A pilot certainly needs at least a little luck to reach the impressive milestone of 50 years of accident-free flying, but obviously skill and constant vigilance in the air play the bigger role when we’re talking about five decades of continuous safe flight. Friends of Dick’s submitted his long and varied pilot history to the FAA’s Orlando FSDO, the prerequisite for having bestowed on an aviator the coveted Wright Brothers Master Pilot Award recognizing 50 years of acting as pilot-in-command without a serious mishap.
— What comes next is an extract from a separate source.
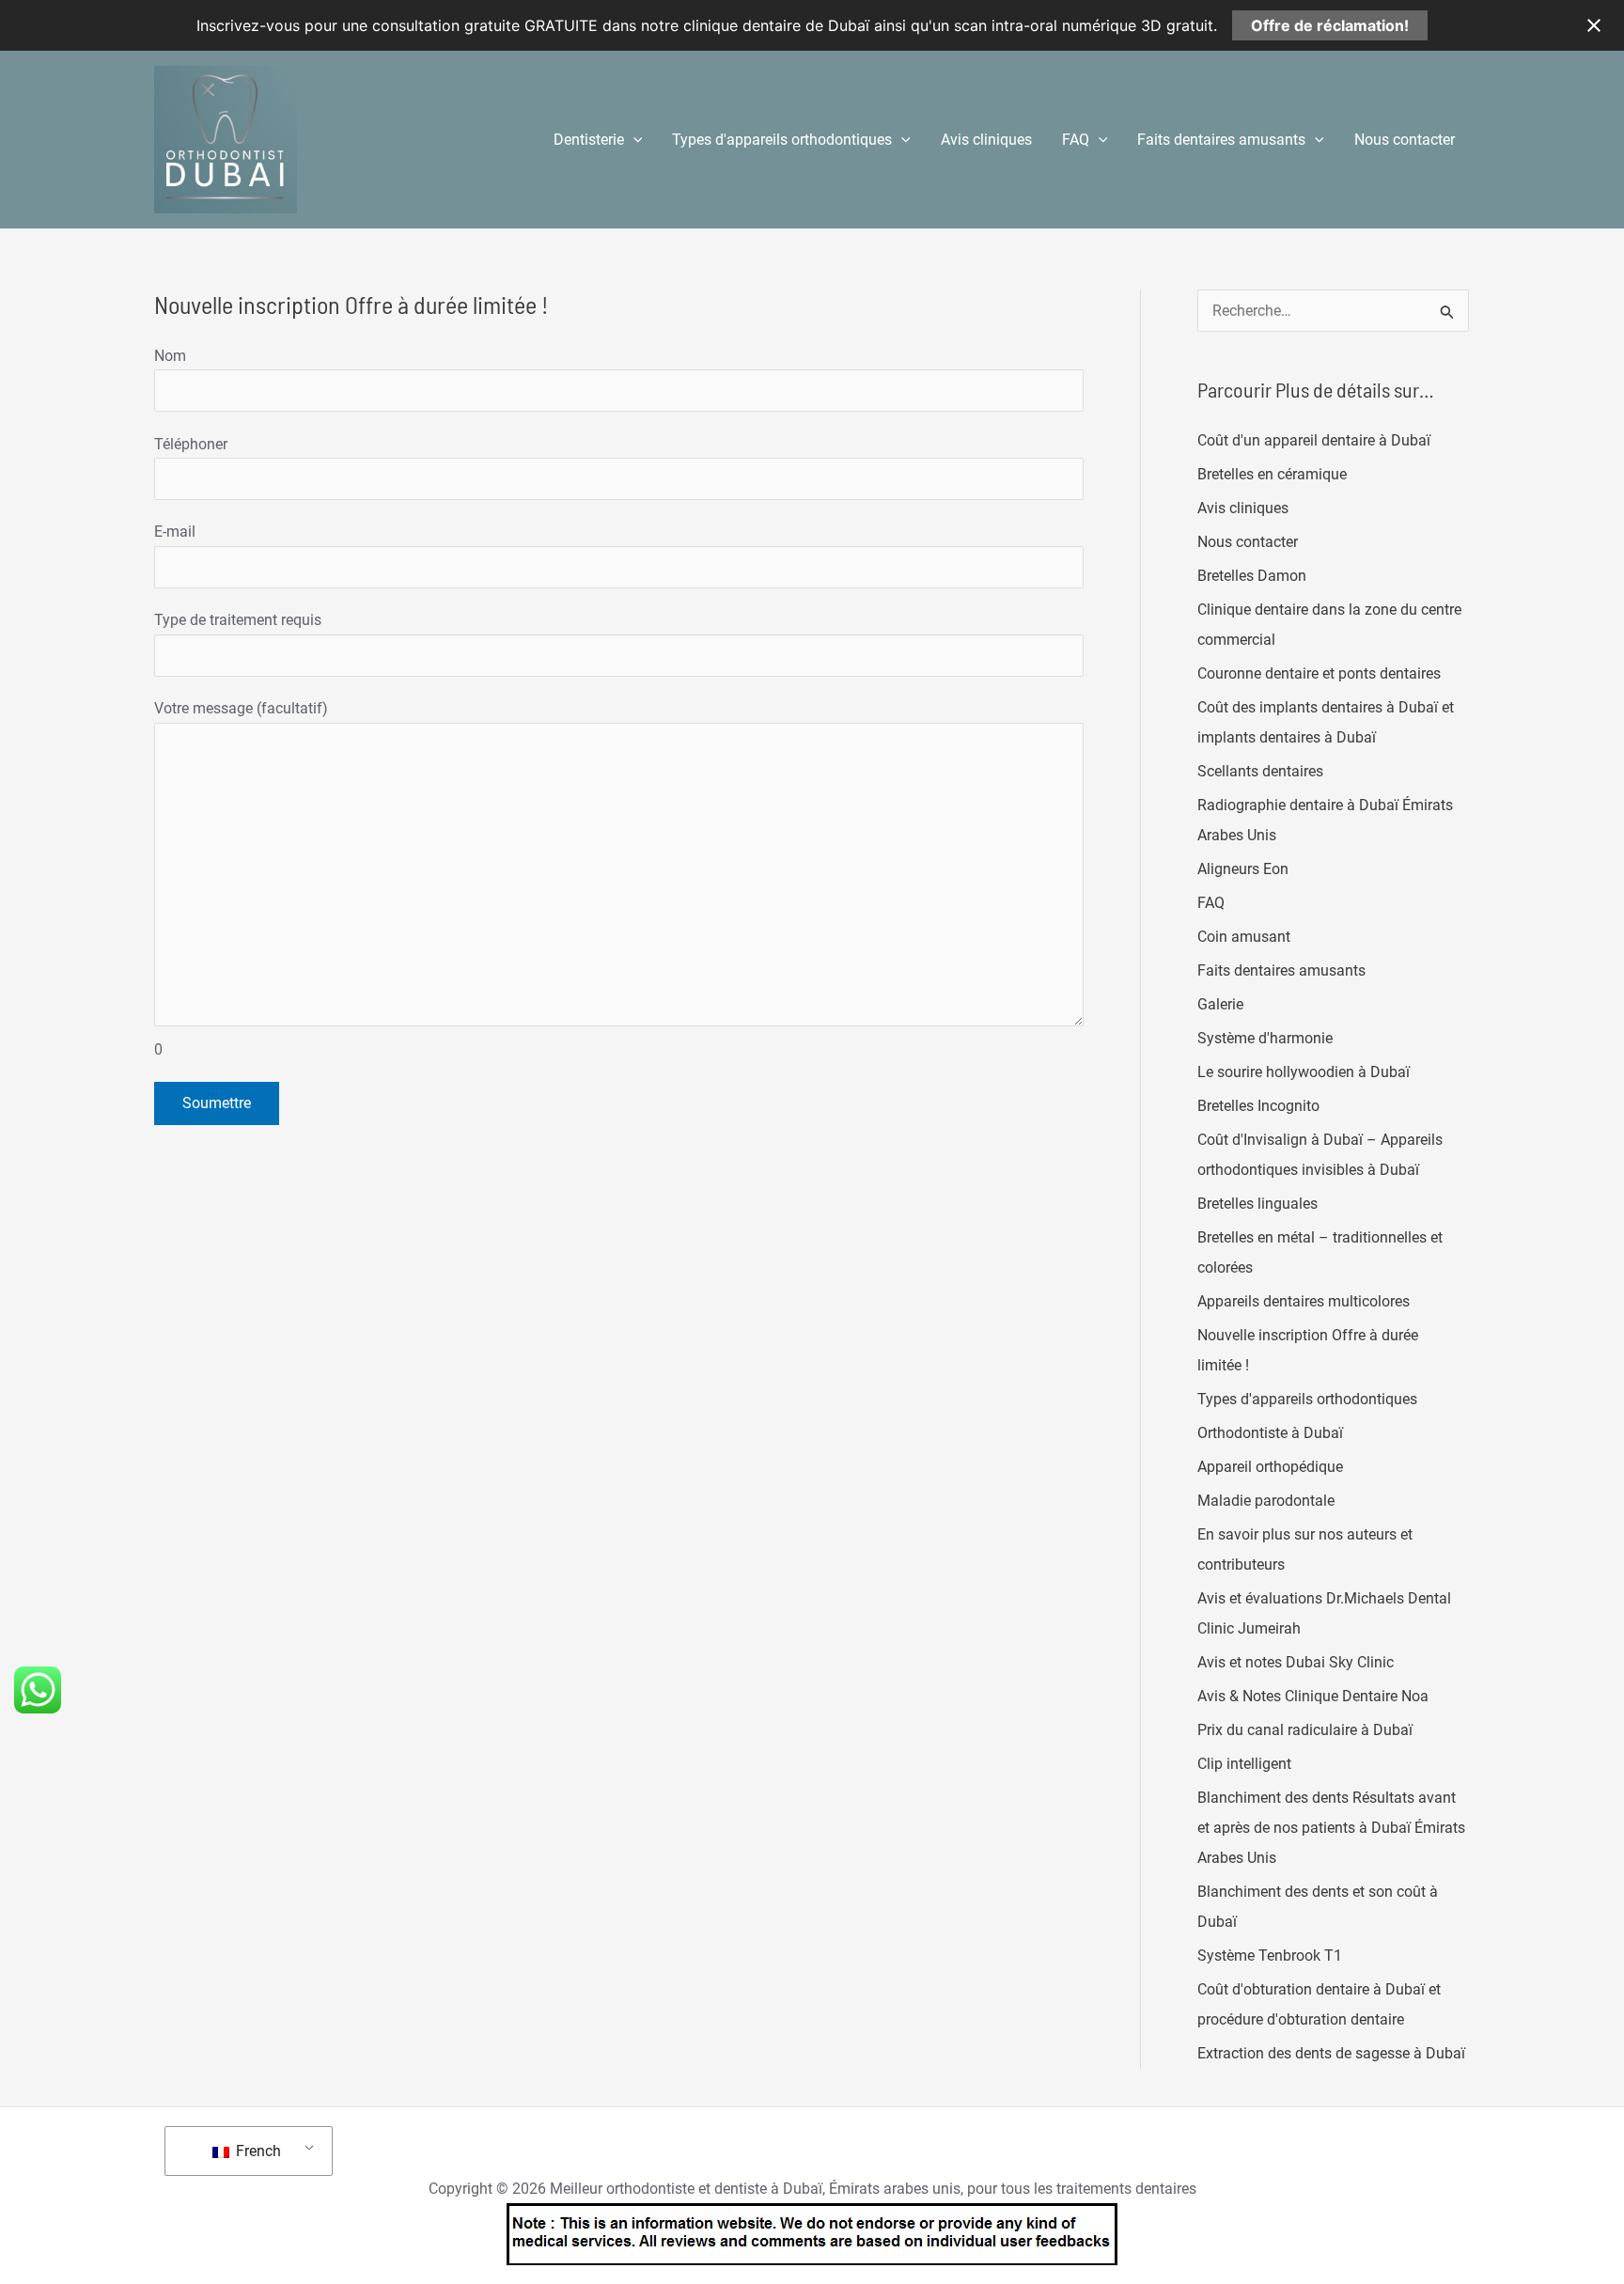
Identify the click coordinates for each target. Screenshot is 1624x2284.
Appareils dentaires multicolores (1303, 1301)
Those friends were Rob and Kathy Haines. Kathy is longtime Flying columnist Len Morgan’s daughter, and Rob is currently bidding number four at Southwest Airlines. Without Dick’s foreknowledge, they worked with Robert Jex, an FAA Safety Inspector at the Orlando FSDO, to verify Dick’s logbook entries and confirm his safe flying history.

With the award in hand, Rob and Kathy invited Dick and his wife Cathy out for drinks at a steak house in Vero Beach, Florida. Cathy was in on the ruse, but Dick was oblivious.
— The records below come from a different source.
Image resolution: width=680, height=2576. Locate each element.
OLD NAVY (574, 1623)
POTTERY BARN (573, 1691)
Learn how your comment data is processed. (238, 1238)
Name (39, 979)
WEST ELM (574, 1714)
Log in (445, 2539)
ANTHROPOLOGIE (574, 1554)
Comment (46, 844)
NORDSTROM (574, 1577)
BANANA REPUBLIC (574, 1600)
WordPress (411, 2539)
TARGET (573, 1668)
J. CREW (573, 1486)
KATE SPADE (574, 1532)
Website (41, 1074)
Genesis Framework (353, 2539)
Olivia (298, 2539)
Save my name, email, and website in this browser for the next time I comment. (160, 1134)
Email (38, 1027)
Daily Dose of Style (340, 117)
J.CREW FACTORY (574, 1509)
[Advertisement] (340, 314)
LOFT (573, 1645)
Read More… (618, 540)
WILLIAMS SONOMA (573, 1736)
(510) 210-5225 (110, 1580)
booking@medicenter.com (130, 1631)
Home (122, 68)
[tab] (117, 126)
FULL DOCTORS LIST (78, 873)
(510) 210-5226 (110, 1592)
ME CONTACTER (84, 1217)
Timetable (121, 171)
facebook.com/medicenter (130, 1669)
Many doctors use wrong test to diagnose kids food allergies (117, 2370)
“I walked in and at first thought, this was some sort of FAA thing that happened to be going on in a banquet room,” Dick tells us. “I didn’t notice the martinis or the canapés. Then Jex loomed out of the darkness and announced he was from the FAA and I thought I had a violation for something. Then it became clear this was an award ceremony for me. My 737 sim partner from 10 years ago drove down from Knoxville, many JetSuite people flew in, the CEO of WestJet and his wife came. It was quite a show. I missed most of it because I was so dumbfounded. Somebody said I went from shock to stupor.”

Dick’s long progression in aviation goes back to when he began taking flying lessons as a young medical school student in the 1960s. He bought his first airplane, a Cessna P210, in 1982 and soon moved up to a pressurized Cessna 340 and then to a Piper Cheyenne twin turboprop, inviting Flying readers with him into the cockpit through his many columns through the years.

Dick always longed to fly jets–and not just to fly a jet, but also to own one. After 1,500 hours at the controls of the CJ3 flying for JetSuite and as a charter pilot before that, he felt he was ready to make the leap. He bought a sleek and fast Beech Premier I, but it wasn’t long before a bird strike one day on the climb out from Tampa and subsequent discovery of a bent wing spar put that plane out to pasture.

Dick took the check he received from the insurance company and bought a used Cessna CJ1, a much slower airplane with perhaps less ramp appeal, but it’s turned out to be a great match of pilot and machine, he says. The pairing will continue for a long time to come, we’re sure.